What you should do
Copy out, from the entries below, each line holding the string "agent".
<<<<
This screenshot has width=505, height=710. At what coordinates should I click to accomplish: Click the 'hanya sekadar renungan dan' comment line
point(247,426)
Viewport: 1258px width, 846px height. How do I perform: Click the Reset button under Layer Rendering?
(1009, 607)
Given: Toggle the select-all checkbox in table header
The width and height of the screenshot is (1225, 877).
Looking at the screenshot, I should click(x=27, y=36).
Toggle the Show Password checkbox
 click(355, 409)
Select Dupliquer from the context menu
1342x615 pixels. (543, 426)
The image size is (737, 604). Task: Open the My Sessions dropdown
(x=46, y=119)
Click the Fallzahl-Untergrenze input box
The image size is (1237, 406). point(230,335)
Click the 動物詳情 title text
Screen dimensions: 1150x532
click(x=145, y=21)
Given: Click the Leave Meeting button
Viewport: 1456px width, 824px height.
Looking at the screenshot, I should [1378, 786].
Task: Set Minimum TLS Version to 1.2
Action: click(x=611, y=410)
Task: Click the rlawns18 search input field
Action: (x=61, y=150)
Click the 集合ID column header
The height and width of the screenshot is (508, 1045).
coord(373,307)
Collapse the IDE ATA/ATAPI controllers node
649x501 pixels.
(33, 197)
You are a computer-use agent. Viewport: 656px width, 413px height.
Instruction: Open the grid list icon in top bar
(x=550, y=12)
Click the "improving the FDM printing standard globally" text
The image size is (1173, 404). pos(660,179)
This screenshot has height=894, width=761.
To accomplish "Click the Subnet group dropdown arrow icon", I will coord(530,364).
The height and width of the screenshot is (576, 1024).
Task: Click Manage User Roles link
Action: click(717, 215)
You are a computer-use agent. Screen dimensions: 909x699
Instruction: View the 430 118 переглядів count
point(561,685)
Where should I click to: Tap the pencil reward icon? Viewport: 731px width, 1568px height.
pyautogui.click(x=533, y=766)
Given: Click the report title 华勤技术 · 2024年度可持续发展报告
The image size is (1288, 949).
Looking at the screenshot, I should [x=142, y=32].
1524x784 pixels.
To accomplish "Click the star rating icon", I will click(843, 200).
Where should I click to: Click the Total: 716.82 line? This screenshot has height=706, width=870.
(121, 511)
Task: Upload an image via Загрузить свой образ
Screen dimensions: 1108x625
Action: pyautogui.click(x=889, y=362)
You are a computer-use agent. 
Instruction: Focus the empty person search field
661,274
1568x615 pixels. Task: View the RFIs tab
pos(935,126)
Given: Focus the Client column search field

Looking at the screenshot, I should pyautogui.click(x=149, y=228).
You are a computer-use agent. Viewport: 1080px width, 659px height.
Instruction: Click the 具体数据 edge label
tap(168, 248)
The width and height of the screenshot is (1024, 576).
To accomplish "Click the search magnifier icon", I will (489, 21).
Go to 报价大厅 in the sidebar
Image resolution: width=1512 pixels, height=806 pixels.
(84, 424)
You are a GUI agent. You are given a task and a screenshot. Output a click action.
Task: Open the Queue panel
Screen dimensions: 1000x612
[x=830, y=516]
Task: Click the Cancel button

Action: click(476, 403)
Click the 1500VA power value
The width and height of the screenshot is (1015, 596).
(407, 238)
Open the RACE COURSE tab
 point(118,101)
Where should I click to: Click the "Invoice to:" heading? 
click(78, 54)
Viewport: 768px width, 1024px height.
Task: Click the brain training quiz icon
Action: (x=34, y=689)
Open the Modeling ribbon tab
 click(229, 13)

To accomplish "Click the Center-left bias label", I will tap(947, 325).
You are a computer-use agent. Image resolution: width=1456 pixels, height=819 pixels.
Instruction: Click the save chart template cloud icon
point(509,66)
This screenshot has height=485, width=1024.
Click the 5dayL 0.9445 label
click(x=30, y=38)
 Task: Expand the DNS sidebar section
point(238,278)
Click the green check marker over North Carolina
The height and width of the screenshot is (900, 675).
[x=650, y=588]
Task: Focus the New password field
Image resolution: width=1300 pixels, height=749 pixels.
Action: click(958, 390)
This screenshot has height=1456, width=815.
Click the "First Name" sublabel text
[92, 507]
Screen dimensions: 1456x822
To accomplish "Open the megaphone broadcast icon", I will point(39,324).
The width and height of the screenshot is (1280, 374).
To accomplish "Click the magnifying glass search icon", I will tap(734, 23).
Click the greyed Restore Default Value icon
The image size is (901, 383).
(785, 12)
>>>>
Answer below
You are a computer-use agent. Viewport: 656px width, 413px height.
You are a computer-use agent. Screen dimensions: 909x699
You are a computer-use agent. 
You are a computer-use agent. Viewport: 1080px width, 659px height.
You are a GUI agent. You are given a task and a screenshot. Output a click action.
You are a computer-use agent. Image resolution: width=1456 pixels, height=819 pixels.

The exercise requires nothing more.